(Data for processing)

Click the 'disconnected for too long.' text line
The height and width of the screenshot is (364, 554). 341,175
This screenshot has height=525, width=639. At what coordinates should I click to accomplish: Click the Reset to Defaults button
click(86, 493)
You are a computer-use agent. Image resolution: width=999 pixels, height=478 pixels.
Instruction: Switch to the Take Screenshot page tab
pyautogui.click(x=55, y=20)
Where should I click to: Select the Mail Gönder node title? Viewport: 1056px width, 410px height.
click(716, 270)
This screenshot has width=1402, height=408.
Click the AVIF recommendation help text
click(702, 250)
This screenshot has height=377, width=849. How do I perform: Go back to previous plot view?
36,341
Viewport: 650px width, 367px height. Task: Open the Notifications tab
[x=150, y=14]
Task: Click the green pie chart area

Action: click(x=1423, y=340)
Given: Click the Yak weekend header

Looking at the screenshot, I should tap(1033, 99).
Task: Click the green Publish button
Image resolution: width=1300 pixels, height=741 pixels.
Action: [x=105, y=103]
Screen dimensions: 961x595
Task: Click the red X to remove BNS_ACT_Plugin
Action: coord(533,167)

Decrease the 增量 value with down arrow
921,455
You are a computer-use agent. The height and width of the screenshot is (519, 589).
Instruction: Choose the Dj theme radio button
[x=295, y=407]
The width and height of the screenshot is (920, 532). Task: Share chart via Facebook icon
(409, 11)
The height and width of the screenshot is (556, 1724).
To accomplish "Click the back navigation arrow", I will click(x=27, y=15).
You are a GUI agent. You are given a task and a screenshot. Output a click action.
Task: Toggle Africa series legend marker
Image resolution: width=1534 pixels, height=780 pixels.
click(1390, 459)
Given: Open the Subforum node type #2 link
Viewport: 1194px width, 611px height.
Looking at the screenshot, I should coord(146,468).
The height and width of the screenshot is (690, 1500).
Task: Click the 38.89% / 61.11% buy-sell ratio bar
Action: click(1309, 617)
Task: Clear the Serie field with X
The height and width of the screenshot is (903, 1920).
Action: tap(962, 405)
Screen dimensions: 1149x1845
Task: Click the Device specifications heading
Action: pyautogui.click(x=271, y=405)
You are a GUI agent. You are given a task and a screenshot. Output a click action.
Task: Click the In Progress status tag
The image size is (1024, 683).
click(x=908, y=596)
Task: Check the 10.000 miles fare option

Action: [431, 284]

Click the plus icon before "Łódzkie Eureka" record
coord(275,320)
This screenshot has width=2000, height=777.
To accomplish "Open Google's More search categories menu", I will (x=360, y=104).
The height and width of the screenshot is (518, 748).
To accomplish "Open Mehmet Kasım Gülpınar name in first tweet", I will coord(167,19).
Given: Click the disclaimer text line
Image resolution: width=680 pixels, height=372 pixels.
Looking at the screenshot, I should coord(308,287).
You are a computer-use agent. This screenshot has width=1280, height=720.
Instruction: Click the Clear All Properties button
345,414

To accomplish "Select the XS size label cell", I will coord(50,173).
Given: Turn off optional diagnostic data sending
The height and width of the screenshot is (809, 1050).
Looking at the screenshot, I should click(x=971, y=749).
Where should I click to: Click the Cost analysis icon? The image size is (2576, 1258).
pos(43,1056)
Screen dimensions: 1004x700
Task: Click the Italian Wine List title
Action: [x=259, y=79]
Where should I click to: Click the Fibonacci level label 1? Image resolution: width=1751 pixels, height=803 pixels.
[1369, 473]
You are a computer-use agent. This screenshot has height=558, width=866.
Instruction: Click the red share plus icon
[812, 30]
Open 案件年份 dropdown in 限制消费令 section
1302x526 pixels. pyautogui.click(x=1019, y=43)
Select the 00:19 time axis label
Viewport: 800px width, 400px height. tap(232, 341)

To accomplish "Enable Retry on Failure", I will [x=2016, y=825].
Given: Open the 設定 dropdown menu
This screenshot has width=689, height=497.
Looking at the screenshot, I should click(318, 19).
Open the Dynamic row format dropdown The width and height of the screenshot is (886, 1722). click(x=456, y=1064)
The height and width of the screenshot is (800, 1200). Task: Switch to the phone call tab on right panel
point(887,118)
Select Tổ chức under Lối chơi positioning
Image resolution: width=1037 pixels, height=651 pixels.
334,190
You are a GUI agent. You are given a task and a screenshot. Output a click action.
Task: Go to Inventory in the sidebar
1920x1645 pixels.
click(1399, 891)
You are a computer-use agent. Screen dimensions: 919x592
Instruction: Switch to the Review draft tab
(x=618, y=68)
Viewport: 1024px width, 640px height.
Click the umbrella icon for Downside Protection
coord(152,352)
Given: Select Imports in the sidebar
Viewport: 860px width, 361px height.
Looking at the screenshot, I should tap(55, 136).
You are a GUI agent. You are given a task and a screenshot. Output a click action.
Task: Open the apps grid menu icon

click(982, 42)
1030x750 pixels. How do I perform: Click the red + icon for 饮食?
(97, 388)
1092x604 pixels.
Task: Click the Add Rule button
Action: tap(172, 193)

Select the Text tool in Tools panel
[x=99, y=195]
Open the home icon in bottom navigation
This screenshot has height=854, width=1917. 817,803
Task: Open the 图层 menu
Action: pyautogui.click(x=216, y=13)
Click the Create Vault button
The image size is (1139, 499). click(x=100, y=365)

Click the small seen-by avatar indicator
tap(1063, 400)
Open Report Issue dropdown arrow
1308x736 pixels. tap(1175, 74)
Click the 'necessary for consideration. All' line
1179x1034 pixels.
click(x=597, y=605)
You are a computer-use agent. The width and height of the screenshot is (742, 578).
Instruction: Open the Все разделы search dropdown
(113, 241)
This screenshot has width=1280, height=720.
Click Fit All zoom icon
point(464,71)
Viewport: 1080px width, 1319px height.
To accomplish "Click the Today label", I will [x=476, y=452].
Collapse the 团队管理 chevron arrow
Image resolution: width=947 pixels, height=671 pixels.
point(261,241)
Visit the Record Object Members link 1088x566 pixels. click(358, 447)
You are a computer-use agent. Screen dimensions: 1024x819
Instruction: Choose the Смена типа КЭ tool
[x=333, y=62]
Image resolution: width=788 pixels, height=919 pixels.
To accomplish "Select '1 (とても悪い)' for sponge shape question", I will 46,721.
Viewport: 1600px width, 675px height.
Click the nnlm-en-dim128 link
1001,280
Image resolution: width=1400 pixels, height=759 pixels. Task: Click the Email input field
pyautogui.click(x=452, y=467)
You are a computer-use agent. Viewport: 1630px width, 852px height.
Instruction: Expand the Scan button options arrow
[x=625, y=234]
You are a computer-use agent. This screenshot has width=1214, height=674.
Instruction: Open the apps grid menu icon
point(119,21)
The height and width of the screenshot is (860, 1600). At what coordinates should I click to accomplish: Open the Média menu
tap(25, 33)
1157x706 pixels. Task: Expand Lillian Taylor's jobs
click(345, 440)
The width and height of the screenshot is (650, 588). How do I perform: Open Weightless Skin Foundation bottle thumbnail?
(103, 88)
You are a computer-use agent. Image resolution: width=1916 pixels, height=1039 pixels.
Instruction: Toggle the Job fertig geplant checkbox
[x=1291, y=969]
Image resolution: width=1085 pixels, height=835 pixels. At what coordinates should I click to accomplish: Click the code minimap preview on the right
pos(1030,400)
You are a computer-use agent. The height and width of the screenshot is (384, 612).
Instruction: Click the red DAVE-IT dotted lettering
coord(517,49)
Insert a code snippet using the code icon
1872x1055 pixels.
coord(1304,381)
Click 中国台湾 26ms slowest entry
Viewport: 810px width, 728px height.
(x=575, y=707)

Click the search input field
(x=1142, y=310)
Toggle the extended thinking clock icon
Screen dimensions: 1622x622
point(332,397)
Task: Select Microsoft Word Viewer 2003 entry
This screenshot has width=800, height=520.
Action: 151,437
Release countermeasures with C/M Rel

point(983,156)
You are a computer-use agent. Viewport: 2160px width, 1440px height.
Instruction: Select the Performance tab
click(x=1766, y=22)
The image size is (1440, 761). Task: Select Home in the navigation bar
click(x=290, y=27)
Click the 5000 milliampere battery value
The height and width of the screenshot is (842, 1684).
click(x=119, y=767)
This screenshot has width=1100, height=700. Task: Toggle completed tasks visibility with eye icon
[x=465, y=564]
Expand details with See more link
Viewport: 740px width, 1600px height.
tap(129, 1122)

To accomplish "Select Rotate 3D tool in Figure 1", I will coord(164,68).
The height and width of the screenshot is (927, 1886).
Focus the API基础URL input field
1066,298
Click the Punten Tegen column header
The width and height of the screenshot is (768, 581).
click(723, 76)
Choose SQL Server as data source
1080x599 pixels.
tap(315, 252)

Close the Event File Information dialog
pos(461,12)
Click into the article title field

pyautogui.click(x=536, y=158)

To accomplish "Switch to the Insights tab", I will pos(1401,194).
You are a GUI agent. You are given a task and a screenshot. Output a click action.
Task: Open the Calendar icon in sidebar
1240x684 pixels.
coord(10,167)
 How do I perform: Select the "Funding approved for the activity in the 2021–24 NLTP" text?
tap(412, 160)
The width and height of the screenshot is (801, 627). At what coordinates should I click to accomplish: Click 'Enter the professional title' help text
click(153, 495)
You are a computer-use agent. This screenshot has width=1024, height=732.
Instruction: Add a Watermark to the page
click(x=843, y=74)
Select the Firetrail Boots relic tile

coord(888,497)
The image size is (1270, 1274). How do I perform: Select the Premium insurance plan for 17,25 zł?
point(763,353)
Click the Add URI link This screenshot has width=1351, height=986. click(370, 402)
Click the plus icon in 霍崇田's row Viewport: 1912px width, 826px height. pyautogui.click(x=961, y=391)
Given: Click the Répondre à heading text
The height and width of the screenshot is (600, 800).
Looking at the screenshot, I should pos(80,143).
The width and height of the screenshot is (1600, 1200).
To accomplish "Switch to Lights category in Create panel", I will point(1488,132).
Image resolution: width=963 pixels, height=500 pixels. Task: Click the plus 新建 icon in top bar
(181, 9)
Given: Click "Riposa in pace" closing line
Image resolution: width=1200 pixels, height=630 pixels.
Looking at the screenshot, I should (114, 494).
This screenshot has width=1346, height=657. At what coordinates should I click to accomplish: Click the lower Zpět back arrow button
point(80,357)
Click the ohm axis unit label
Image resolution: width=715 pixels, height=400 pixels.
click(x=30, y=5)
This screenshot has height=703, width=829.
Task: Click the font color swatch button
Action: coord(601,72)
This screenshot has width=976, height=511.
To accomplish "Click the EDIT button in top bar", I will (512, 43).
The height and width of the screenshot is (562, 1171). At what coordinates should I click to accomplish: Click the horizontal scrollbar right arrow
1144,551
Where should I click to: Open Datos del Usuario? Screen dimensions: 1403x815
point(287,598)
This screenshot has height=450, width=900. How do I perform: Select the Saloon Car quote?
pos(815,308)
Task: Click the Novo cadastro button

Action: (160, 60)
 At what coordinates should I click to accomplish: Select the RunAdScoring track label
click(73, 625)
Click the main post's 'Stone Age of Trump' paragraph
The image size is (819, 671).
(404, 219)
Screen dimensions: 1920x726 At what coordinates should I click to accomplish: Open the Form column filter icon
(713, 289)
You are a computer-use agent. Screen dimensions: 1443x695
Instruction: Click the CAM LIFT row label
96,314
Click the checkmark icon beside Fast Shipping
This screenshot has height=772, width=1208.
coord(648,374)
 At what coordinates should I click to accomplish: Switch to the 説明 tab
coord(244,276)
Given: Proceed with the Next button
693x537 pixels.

(End Data for processing)

Work instructions: The answer must consist of every line in the records above that contains the word "sidebar".

Task output:
Task: Go to Inventory in the sidebar
Given: Select Imports in the sidebar
Task: Open the Calendar icon in sidebar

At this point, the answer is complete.